:: What this task involves ::
Among the entries below, only the lines starting at the one with "Instruction: Open Red Hat's Facebook page" and ending at the one with "You are a computer-use agent. Image", both included, are to be printed exactly.

:: Data extracted from a collection ::

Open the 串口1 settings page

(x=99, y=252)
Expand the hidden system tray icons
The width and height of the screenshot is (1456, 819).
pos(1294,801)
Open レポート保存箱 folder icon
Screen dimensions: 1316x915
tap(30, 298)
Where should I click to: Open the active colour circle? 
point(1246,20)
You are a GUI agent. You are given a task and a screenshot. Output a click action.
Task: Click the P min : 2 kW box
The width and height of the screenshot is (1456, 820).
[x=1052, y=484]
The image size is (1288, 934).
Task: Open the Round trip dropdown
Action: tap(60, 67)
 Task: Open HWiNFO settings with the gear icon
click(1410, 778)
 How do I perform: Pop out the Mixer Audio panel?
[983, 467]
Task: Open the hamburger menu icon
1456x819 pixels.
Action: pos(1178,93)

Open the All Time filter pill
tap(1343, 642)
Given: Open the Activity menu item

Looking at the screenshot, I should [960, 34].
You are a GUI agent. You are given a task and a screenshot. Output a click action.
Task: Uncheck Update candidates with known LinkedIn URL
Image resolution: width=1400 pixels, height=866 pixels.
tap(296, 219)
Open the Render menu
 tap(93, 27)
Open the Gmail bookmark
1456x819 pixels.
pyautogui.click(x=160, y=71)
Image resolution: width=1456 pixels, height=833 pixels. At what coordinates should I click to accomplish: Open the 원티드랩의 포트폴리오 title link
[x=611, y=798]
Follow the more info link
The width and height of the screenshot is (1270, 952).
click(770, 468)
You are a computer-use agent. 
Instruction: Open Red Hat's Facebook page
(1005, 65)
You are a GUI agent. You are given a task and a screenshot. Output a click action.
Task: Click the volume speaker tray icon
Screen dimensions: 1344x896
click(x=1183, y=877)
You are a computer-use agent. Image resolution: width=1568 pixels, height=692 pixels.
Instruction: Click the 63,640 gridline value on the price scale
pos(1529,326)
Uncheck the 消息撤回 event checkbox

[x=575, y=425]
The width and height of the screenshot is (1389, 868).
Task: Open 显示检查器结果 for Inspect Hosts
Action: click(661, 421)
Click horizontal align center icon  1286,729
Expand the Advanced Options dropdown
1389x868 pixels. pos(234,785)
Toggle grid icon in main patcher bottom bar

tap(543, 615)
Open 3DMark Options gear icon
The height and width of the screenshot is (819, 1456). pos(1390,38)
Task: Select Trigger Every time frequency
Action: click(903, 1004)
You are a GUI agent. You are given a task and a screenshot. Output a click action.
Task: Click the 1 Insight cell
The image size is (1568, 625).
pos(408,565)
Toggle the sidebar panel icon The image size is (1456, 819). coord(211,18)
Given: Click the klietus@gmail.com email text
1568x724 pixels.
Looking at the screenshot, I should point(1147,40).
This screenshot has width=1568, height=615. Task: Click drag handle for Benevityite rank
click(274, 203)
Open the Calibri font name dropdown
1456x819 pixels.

:: Reply ::
Instruction: Open Red Hat's Facebook page
(1005, 65)
You are a GUI agent. You are given a task and a screenshot. Output a click action.
Task: Click the volume speaker tray icon
Screen dimensions: 1344x896
click(x=1183, y=877)
You are a computer-use agent. Image resolution: width=1568 pixels, height=692 pixels.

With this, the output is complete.